- _AIM OF THE TASK_:
Your task is to return the data below, word for word.

- _DATA PROVIDED_:

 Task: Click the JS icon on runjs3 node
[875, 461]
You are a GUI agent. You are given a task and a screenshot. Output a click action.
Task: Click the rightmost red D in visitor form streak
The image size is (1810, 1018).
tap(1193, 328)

- _WRITTEN ANSWER_:
 Task: Click the JS icon on runjs3 node
[875, 461]
You are a GUI agent. You are given a task and a screenshot. Output a click action.
Task: Click the rightmost red D in visitor form streak
The image size is (1810, 1018).
tap(1193, 328)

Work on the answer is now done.